╭─ Entries provided
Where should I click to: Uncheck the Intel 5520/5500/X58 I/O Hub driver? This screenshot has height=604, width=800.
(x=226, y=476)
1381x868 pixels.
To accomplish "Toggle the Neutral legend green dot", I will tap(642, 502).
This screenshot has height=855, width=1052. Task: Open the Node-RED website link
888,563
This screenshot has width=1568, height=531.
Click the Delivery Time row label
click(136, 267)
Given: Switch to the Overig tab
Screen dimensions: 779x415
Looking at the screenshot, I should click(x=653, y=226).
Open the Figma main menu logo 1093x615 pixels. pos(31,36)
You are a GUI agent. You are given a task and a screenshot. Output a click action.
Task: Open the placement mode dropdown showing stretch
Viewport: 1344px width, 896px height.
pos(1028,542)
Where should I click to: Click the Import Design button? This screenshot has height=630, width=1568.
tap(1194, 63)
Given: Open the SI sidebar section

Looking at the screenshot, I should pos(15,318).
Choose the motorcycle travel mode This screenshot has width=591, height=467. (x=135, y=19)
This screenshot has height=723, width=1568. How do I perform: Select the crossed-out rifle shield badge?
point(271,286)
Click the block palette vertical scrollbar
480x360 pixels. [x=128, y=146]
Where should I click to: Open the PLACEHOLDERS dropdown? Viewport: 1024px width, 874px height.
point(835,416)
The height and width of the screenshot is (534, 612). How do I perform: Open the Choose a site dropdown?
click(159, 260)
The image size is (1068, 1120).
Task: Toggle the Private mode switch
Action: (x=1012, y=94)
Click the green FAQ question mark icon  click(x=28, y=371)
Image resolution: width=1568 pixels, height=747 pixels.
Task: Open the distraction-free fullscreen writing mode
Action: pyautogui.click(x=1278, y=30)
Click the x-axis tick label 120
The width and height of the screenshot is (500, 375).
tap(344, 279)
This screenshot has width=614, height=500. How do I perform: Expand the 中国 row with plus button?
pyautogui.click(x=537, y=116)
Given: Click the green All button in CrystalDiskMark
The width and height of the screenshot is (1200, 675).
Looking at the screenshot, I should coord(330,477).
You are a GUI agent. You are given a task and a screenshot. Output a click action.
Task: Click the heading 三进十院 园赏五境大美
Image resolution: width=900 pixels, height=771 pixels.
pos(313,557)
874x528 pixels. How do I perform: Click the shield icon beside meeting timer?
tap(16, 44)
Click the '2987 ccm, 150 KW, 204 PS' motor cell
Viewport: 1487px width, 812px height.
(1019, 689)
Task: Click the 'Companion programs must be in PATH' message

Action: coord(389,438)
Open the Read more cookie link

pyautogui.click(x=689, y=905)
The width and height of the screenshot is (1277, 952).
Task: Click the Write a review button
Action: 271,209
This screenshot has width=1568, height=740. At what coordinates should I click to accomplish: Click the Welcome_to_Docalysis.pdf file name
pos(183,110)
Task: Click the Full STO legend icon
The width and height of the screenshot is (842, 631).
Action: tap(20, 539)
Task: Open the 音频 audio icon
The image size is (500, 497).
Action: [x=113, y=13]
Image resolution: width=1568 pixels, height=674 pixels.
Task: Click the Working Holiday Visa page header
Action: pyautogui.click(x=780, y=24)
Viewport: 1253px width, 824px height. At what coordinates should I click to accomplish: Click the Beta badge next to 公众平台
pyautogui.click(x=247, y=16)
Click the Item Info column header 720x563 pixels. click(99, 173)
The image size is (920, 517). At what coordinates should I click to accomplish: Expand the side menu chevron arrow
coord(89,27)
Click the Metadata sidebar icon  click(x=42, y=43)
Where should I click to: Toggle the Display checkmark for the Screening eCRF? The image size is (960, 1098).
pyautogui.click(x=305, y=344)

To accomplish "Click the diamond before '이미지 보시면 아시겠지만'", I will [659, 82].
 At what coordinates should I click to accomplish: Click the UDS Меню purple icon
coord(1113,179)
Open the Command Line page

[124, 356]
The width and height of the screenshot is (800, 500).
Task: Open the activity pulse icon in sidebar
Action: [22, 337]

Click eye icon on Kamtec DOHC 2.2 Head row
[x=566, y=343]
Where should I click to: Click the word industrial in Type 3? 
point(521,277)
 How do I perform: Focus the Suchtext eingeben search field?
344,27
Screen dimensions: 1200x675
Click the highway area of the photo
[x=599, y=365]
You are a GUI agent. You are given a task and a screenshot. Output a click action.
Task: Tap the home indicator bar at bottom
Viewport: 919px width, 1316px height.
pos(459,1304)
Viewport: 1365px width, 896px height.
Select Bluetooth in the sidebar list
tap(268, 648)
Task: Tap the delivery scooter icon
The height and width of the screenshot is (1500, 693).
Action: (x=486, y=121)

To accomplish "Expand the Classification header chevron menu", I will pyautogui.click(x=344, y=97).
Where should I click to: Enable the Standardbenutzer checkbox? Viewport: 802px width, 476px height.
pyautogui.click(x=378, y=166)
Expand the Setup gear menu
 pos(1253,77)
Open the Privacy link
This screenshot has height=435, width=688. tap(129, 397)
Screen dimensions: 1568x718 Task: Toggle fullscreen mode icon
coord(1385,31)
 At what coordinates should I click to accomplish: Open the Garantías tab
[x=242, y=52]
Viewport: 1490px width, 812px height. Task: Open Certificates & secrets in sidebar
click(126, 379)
╰─
> [Problem details]:
The data above should be reproduced in full, word for word.

> [Solution for this problem]:
Where should I click to: Uncheck the Intel 5520/5500/X58 I/O Hub driver? This screenshot has height=604, width=800.
(x=226, y=476)
1381x868 pixels.
To accomplish "Toggle the Neutral legend green dot", I will tap(642, 502).
This screenshot has height=855, width=1052. Task: Open the Node-RED website link
888,563
This screenshot has width=1568, height=531.
Click the Delivery Time row label
click(136, 267)
Given: Switch to the Overig tab
Screen dimensions: 779x415
Looking at the screenshot, I should click(x=653, y=226).
Open the Figma main menu logo 1093x615 pixels. pos(31,36)
You are a GUI agent. You are given a task and a screenshot. Output a click action.
Task: Open the placement mode dropdown showing stretch
Viewport: 1344px width, 896px height.
pos(1028,542)
Where should I click to: Click the Import Design button? This screenshot has height=630, width=1568.
tap(1194, 63)
Given: Open the SI sidebar section

Looking at the screenshot, I should pos(15,318).
Choose the motorcycle travel mode This screenshot has width=591, height=467. (x=135, y=19)
This screenshot has height=723, width=1568. How do I perform: Select the crossed-out rifle shield badge?
point(271,286)
Click the block palette vertical scrollbar
480x360 pixels. [x=128, y=146]
Where should I click to: Open the PLACEHOLDERS dropdown? Viewport: 1024px width, 874px height.
point(835,416)
The height and width of the screenshot is (534, 612). How do I perform: Open the Choose a site dropdown?
click(159, 260)
The image size is (1068, 1120).
Task: Toggle the Private mode switch
Action: (x=1012, y=94)
Click the green FAQ question mark icon  click(x=28, y=371)
Image resolution: width=1568 pixels, height=747 pixels.
Task: Open the distraction-free fullscreen writing mode
Action: pyautogui.click(x=1278, y=30)
Click the x-axis tick label 120
The width and height of the screenshot is (500, 375).
tap(344, 279)
This screenshot has width=614, height=500. How do I perform: Expand the 中国 row with plus button?
pyautogui.click(x=537, y=116)
Given: Click the green All button in CrystalDiskMark
The width and height of the screenshot is (1200, 675).
Looking at the screenshot, I should coord(330,477).
You are a GUI agent. You are given a task and a screenshot. Output a click action.
Task: Click the heading 三进十院 园赏五境大美
Image resolution: width=900 pixels, height=771 pixels.
pos(313,557)
874x528 pixels. How do I perform: Click the shield icon beside meeting timer?
tap(16, 44)
Click the '2987 ccm, 150 KW, 204 PS' motor cell
Viewport: 1487px width, 812px height.
(1019, 689)
Task: Click the 'Companion programs must be in PATH' message

Action: coord(389,438)
Open the Read more cookie link

pyautogui.click(x=689, y=905)
The width and height of the screenshot is (1277, 952).
Task: Click the Write a review button
Action: 271,209
This screenshot has width=1568, height=740. At what coordinates should I click to accomplish: Click the Welcome_to_Docalysis.pdf file name
pos(183,110)
Task: Click the Full STO legend icon
The width and height of the screenshot is (842, 631).
Action: tap(20, 539)
Task: Open the 音频 audio icon
The image size is (500, 497).
Action: [x=113, y=13]
Image resolution: width=1568 pixels, height=674 pixels.
Task: Click the Working Holiday Visa page header
Action: pyautogui.click(x=780, y=24)
Viewport: 1253px width, 824px height. At what coordinates should I click to accomplish: Click the Beta badge next to 公众平台
pyautogui.click(x=247, y=16)
Click the Item Info column header 720x563 pixels. click(99, 173)
The image size is (920, 517). At what coordinates should I click to accomplish: Expand the side menu chevron arrow
coord(89,27)
Click the Metadata sidebar icon  click(x=42, y=43)
Where should I click to: Toggle the Display checkmark for the Screening eCRF? The image size is (960, 1098).
pyautogui.click(x=305, y=344)

To accomplish "Click the diamond before '이미지 보시면 아시겠지만'", I will [659, 82].
 At what coordinates should I click to accomplish: Click the UDS Меню purple icon
coord(1113,179)
Open the Command Line page

[124, 356]
The width and height of the screenshot is (800, 500).
Task: Open the activity pulse icon in sidebar
Action: [22, 337]

Click eye icon on Kamtec DOHC 2.2 Head row
[x=566, y=343]
Where should I click to: Click the word industrial in Type 3? 
point(521,277)
 How do I perform: Focus the Suchtext eingeben search field?
344,27
Screen dimensions: 1200x675
Click the highway area of the photo
[x=599, y=365]
You are a GUI agent. You are given a task and a screenshot. Output a click action.
Task: Tap the home indicator bar at bottom
Viewport: 919px width, 1316px height.
pos(459,1304)
Viewport: 1365px width, 896px height.
Select Bluetooth in the sidebar list
tap(268, 648)
Task: Tap the delivery scooter icon
The height and width of the screenshot is (1500, 693).
Action: (x=486, y=121)

To accomplish "Expand the Classification header chevron menu", I will pyautogui.click(x=344, y=97).
Where should I click to: Enable the Standardbenutzer checkbox? Viewport: 802px width, 476px height.
pyautogui.click(x=378, y=166)
Expand the Setup gear menu
 pos(1253,77)
Open the Privacy link
This screenshot has height=435, width=688. tap(129, 397)
Screen dimensions: 1568x718 Task: Toggle fullscreen mode icon
coord(1385,31)
 At what coordinates should I click to accomplish: Open the Garantías tab
[x=242, y=52]
Viewport: 1490px width, 812px height. Task: Open Certificates & secrets in sidebar
click(126, 379)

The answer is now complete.